Skema terakhir yang dikeluarkan oleh beberapa pengamat intelejen kita, organisasi Al-Qaeda di Asia Timur (Asean) memang tidak bersinggungan langsung (dalam satu garis perintah) dengan organisasi Jamaah Islamiyah, Majelis Mujahiddin Indonesia, Negara Islam Indonesia dan lain-lain. Organisasi ini berkembang secara asimetris dengan Al-Qaedah, sehingga sampai sekarang pun pelaku pengeboman 17 Juli 2009 kemaren belum bisa terungkap pelakunya, yang ada hanya dugaan dari mass media.
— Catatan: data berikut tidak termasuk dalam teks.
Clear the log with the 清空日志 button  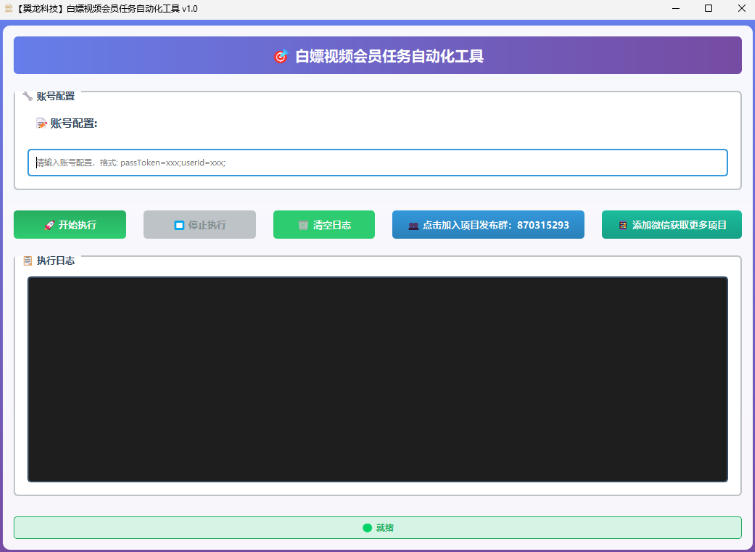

Pihak polisi yang menangani langsung masalah ini belum bisa memberi keterangan siapa yang pelaku dibalik peristiwa ini, karena memang bentuknya yang asimetris dan tidak dalam satu garis perintah.
Tujuan pengeboman yang dilakukan jaringan Al-Qaedah di Indonesia, seperti yang diungkapkan Brigjen Surya Dharma Alam di TV One yang berbunyi : "Al-Qaedah sedang mencari negara mana yang kemudian cocok secara genetik untuk dibentuk sebuah Daulah Islamiyah". Pernyataan ini kalau boleh dibilang adalah sebuah kesimpulan empiris dalam rencana ini. Dengan kata lain Pakistan, Afghanistan, Thailand, Filiphina dan Indonesia menjadi negara-negara yang sedang di ujicoba untuk didirikan Daulah Islamiyah. Ini yang kemudian menjadi warning bagi kita, bahwa wacana Daulah Islamiyah kembali menjadi target operasi mereka, meskipun beberapa pengusung tema Khilafah telah bergulir sebelumnya (oleh NII, HTI dan ormas lainnya)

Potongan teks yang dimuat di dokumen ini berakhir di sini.